Donald Trump przyciąga coraz większą liczbę młodych wyborców. "Ludzie są żądni nowej tożsamości narodowej"

Źródło:
Fakty o Świecie TVN24 BiS
Donald Trump przyciąga coraz większą liczbę młodych wyborców. "Ludzie są żądni nowej tożsamości narodowej"
Donald Trump przyciąga coraz większą liczbę młodych wyborców. "Ludzie są żądni nowej tożsamości narodowej"
Justyna Zuber/Fakty o Świecie TVN24 BiS
Donald Trump przyciąga coraz większą liczbę młodych wyborców. "Ludzie są żądni nowej tożsamości narodowej"Justyna Zuber/Fakty o Świecie TVN24 BiS

Donald Trump w zaciętej walce o prezydenturę intensywnie zabiega o młodszych wyborców. I trzeba przyznać, że odnosi tu coraz większe sukcesy. O ile w wyborach 2020 roku spośród wyborców przed 30. rokiem życia na Joe Bidena zagłosowało prawie 60 procent, a na Trumpa - 35 procent, to teraz - według sondażu Ipsos - te proporcje wynoszą zaledwie 29 do 26 dla Bidena. Reszta nie popiera żadnego kandydata. Co więcej, rośnie liczba młodych wyborców, którzy stanowczo deklarują się jako republikanie. Czym przyciąga ich Trump?
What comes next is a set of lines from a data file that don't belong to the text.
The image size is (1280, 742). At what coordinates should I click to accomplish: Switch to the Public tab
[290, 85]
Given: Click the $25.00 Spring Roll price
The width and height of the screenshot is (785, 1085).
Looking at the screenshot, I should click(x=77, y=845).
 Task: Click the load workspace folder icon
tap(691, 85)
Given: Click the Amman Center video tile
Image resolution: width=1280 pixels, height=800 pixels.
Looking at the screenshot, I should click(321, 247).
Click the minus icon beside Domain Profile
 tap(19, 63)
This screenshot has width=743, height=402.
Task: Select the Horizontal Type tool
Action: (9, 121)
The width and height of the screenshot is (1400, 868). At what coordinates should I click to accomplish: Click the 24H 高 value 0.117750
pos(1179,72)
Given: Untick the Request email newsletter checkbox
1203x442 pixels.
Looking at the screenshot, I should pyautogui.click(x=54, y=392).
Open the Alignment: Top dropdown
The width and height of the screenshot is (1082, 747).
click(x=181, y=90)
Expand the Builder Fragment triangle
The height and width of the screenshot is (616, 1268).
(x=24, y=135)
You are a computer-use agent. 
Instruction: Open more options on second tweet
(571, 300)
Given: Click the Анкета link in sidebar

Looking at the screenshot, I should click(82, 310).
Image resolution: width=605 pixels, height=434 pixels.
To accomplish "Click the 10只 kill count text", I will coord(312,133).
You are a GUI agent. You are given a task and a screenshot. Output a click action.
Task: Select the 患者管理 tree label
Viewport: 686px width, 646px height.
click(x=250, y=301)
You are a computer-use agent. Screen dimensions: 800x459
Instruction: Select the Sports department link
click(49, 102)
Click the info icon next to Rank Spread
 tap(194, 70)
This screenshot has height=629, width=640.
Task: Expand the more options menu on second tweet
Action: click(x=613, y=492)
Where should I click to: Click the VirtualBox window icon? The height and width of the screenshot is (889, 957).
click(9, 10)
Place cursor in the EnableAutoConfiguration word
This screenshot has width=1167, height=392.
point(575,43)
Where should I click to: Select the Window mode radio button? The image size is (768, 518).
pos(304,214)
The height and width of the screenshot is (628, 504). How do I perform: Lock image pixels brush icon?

Isayah Turner nie jest stereotypowym wyborcą Donalda Trumpa. Pracuje ze zwierzętami, ma kolczyki w uszach i 23 lata. W ostatnią sobotę jechał ze swoją matką dwie godziny z Milwakee do Green Bay w stanie Wisconsin, by być na wiecu swojego politycznego idola. - Nie widzę ryzyka dla demokracji, bo niezależnie od tego, co się stanie, jeśli zostanie wybrany, będzie rządził przez cztery lata i koniec. Wydaje mi się, że on chce po prostu zrobić wszystko, co może, żeby w tym czasie spróbować sprowadzić nas na właściwą drogę - mówi Isayah Turner, 23-letni zwolennik Donalda Trumpa.

Isayah popiera postulaty Trumpa dotyczące nowych odwiertów ropy naftowej, zamknięcia południowej granicy dla imigrantów i utrzymania dostępu do broni. Nie jest w tym odosobniony. - Jeśli Biden zostanie ponownie wybrany, ani przez sekundę nie uwierzę, że naprawdę wygrał - zapowiada Turner.

Chłopak reprezentuje coraz większą, coraz bardziej znaczącą grupę wyborców byłego prezydenta - generację Z. To pokolenie ma szansę zadecydować w listopadzie o tym, kto na kolejne cztery lata zamieszka w Białym Domu. - Gdy zacząłem interesować się polityką w wieku 15 lat i stałem się zwolennikiem Donalda Trumpa, byłem w mniejszości. Byłem wyrzutkiem. Teraz, patrząc na rówieśników na kampusach uniwersyteckich, dochodzę do wniosku, że młodzi ludzie, tacy jak ja, odgrywają coraz większą rolę w kampanii Trumpa - mówi Henry Wied, 24-letni zwolennik Trumpa , członek młodych republikanów.

"Nie chcę, byśmy wysyłani żołnierzy na wojnę z Rosją"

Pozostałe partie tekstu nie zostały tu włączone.